[begin RECORDS FOR THIS EXERCISE]

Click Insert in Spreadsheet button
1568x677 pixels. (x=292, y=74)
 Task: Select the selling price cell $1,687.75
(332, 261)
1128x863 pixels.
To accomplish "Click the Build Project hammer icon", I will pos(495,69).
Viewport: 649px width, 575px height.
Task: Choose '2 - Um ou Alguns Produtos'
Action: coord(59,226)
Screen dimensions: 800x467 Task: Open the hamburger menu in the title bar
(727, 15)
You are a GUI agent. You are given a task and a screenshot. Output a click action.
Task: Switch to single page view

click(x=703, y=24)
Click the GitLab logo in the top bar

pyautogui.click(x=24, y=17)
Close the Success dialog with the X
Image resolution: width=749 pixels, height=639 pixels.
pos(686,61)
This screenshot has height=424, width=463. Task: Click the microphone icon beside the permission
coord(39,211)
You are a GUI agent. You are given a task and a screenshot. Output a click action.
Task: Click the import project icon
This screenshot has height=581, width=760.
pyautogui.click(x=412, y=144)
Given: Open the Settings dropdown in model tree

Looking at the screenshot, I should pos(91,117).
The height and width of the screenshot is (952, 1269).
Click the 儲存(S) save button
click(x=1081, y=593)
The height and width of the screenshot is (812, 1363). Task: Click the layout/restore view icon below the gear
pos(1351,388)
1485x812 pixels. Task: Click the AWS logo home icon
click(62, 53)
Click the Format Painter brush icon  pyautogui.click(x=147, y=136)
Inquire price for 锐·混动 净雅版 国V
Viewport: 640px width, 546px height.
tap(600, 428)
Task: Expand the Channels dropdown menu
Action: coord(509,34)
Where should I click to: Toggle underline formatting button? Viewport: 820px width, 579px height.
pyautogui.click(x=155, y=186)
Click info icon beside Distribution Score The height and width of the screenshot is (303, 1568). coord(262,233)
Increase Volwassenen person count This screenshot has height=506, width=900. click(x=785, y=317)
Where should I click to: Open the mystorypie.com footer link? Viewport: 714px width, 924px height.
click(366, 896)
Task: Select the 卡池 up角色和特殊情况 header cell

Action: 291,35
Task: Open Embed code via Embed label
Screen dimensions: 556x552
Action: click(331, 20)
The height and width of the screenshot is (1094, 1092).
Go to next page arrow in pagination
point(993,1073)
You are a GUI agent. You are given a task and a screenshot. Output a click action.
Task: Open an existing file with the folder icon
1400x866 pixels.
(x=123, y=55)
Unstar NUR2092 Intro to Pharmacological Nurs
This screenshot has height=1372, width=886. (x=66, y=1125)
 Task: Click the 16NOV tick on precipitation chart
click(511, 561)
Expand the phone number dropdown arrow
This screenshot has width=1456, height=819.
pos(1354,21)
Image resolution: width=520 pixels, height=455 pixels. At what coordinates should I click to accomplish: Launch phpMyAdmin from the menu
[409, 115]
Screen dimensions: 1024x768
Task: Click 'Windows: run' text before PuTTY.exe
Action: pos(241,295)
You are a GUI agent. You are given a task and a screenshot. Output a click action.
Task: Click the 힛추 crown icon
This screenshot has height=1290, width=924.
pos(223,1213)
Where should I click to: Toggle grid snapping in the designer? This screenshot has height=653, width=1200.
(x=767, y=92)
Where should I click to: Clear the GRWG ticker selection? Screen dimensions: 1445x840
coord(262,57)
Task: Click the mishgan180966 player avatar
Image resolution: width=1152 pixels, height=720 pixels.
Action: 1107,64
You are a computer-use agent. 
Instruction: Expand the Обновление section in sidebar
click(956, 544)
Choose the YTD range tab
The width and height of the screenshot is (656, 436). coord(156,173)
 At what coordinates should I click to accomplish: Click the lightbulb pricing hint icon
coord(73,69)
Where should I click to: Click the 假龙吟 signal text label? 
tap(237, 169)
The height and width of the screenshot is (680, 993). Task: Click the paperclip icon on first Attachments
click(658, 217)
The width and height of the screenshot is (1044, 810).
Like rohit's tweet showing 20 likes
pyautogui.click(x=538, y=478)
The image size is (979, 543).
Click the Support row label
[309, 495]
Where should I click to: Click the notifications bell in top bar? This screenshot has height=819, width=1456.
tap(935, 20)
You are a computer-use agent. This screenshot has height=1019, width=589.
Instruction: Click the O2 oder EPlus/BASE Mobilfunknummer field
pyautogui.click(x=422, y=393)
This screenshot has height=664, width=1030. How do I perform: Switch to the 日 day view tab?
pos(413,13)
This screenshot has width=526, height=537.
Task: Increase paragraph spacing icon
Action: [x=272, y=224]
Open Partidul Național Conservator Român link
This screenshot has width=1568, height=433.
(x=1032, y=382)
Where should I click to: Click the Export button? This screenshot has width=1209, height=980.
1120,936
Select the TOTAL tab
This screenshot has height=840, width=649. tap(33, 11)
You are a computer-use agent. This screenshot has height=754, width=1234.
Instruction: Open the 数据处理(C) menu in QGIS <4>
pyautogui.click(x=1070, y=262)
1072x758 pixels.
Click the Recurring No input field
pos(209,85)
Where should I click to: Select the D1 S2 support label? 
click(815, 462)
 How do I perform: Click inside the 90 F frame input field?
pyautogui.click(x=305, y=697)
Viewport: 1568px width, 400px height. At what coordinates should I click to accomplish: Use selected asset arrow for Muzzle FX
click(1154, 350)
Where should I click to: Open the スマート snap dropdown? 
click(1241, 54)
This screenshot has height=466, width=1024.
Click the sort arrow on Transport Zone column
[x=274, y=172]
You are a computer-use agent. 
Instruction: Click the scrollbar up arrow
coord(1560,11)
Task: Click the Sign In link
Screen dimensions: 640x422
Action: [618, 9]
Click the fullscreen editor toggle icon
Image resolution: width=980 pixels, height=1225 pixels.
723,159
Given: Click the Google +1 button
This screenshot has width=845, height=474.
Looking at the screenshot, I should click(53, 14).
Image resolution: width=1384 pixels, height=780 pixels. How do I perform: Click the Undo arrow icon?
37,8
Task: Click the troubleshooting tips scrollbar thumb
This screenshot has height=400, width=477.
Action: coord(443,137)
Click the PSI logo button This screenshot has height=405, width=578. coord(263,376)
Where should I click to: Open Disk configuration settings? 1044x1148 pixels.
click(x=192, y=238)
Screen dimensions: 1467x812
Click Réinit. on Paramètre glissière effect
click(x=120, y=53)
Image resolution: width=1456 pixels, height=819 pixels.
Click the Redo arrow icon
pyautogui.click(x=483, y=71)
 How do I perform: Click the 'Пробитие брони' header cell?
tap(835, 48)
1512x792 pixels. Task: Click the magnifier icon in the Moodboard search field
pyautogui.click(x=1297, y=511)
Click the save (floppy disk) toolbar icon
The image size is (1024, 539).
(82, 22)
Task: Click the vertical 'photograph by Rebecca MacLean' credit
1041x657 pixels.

[end RECORDS FOR THIS EXERCISE]

#### AIM OF THE TASK:
Reproduce all of the lines above verbatim, from the first to the last.

#### ANSWER:
Click Insert in Spreadsheet button
1568x677 pixels. (x=292, y=74)
 Task: Select the selling price cell $1,687.75
(332, 261)
1128x863 pixels.
To accomplish "Click the Build Project hammer icon", I will pos(495,69).
Viewport: 649px width, 575px height.
Task: Choose '2 - Um ou Alguns Produtos'
Action: coord(59,226)
Screen dimensions: 800x467 Task: Open the hamburger menu in the title bar
(727, 15)
You are a GUI agent. You are given a task and a screenshot. Output a click action.
Task: Switch to single page view

click(x=703, y=24)
Click the GitLab logo in the top bar

pyautogui.click(x=24, y=17)
Close the Success dialog with the X
Image resolution: width=749 pixels, height=639 pixels.
pos(686,61)
This screenshot has height=424, width=463. Task: Click the microphone icon beside the permission
coord(39,211)
You are a GUI agent. You are given a task and a screenshot. Output a click action.
Task: Click the import project icon
This screenshot has height=581, width=760.
pyautogui.click(x=412, y=144)
Given: Open the Settings dropdown in model tree

Looking at the screenshot, I should pos(91,117).
The height and width of the screenshot is (952, 1269).
Click the 儲存(S) save button
click(x=1081, y=593)
The height and width of the screenshot is (812, 1363). Task: Click the layout/restore view icon below the gear
pos(1351,388)
1485x812 pixels. Task: Click the AWS logo home icon
click(62, 53)
Click the Format Painter brush icon  pyautogui.click(x=147, y=136)
Inquire price for 锐·混动 净雅版 国V
Viewport: 640px width, 546px height.
tap(600, 428)
Task: Expand the Channels dropdown menu
Action: coord(509,34)
Where should I click to: Toggle underline formatting button? Viewport: 820px width, 579px height.
pyautogui.click(x=155, y=186)
Click info icon beside Distribution Score The height and width of the screenshot is (303, 1568). coord(262,233)
Increase Volwassenen person count This screenshot has height=506, width=900. click(x=785, y=317)
Where should I click to: Open the mystorypie.com footer link? Viewport: 714px width, 924px height.
click(366, 896)
Task: Select the 卡池 up角色和特殊情况 header cell

Action: 291,35
Task: Open Embed code via Embed label
Screen dimensions: 556x552
Action: click(331, 20)
The height and width of the screenshot is (1094, 1092).
Go to next page arrow in pagination
point(993,1073)
You are a GUI agent. You are given a task and a screenshot. Output a click action.
Task: Open an existing file with the folder icon
1400x866 pixels.
(x=123, y=55)
Unstar NUR2092 Intro to Pharmacological Nurs
This screenshot has height=1372, width=886. (x=66, y=1125)
 Task: Click the 16NOV tick on precipitation chart
click(511, 561)
Expand the phone number dropdown arrow
This screenshot has width=1456, height=819.
pos(1354,21)
Image resolution: width=520 pixels, height=455 pixels. At what coordinates should I click to accomplish: Launch phpMyAdmin from the menu
[409, 115]
Screen dimensions: 1024x768
Task: Click 'Windows: run' text before PuTTY.exe
Action: pos(241,295)
You are a GUI agent. You are given a task and a screenshot. Output a click action.
Task: Click the 힛추 crown icon
This screenshot has height=1290, width=924.
pos(223,1213)
Where should I click to: Toggle grid snapping in the designer? This screenshot has height=653, width=1200.
(x=767, y=92)
Where should I click to: Clear the GRWG ticker selection? Screen dimensions: 1445x840
coord(262,57)
Task: Click the mishgan180966 player avatar
Image resolution: width=1152 pixels, height=720 pixels.
Action: 1107,64
You are a computer-use agent. 
Instruction: Expand the Обновление section in sidebar
click(956, 544)
Choose the YTD range tab
The width and height of the screenshot is (656, 436). coord(156,173)
 At what coordinates should I click to accomplish: Click the lightbulb pricing hint icon
coord(73,69)
Where should I click to: Click the 假龙吟 signal text label? 
tap(237, 169)
The height and width of the screenshot is (680, 993). Task: Click the paperclip icon on first Attachments
click(658, 217)
The width and height of the screenshot is (1044, 810).
Like rohit's tweet showing 20 likes
pyautogui.click(x=538, y=478)
The image size is (979, 543).
Click the Support row label
[309, 495]
Where should I click to: Click the notifications bell in top bar? This screenshot has height=819, width=1456.
tap(935, 20)
You are a computer-use agent. This screenshot has height=1019, width=589.
Instruction: Click the O2 oder EPlus/BASE Mobilfunknummer field
pyautogui.click(x=422, y=393)
This screenshot has height=664, width=1030. How do I perform: Switch to the 日 day view tab?
pos(413,13)
This screenshot has width=526, height=537.
Task: Increase paragraph spacing icon
Action: [x=272, y=224]
Open Partidul Național Conservator Român link
This screenshot has width=1568, height=433.
(x=1032, y=382)
Where should I click to: Click the Export button? This screenshot has width=1209, height=980.
1120,936
Select the TOTAL tab
This screenshot has height=840, width=649. tap(33, 11)
You are a computer-use agent. This screenshot has height=754, width=1234.
Instruction: Open the 数据处理(C) menu in QGIS <4>
pyautogui.click(x=1070, y=262)
1072x758 pixels.
Click the Recurring No input field
pos(209,85)
Where should I click to: Select the D1 S2 support label? 
click(815, 462)
 How do I perform: Click inside the 90 F frame input field?
pyautogui.click(x=305, y=697)
Viewport: 1568px width, 400px height. At what coordinates should I click to accomplish: Use selected asset arrow for Muzzle FX
click(1154, 350)
Where should I click to: Open the スマート snap dropdown? 
click(1241, 54)
This screenshot has height=466, width=1024.
Click the sort arrow on Transport Zone column
[x=274, y=172]
You are a computer-use agent. 
Instruction: Click the scrollbar up arrow
coord(1560,11)
Task: Click the Sign In link
Screen dimensions: 640x422
Action: [618, 9]
Click the fullscreen editor toggle icon
Image resolution: width=980 pixels, height=1225 pixels.
723,159
Given: Click the Google +1 button
This screenshot has width=845, height=474.
Looking at the screenshot, I should click(53, 14).
Image resolution: width=1384 pixels, height=780 pixels. How do I perform: Click the Undo arrow icon?
37,8
Task: Click the troubleshooting tips scrollbar thumb
This screenshot has height=400, width=477.
Action: coord(443,137)
Click the PSI logo button This screenshot has height=405, width=578. coord(263,376)
Where should I click to: Open Disk configuration settings? 1044x1148 pixels.
click(x=192, y=238)
Screen dimensions: 1467x812
Click Réinit. on Paramètre glissière effect
click(x=120, y=53)
Image resolution: width=1456 pixels, height=819 pixels.
Click the Redo arrow icon
pyautogui.click(x=483, y=71)
 How do I perform: Click the 'Пробитие брони' header cell?
tap(835, 48)
1512x792 pixels. Task: Click the magnifier icon in the Moodboard search field
pyautogui.click(x=1297, y=511)
Click the save (floppy disk) toolbar icon
The image size is (1024, 539).
(82, 22)
Task: Click the vertical 'photograph by Rebecca MacLean' credit
1041x657 pixels.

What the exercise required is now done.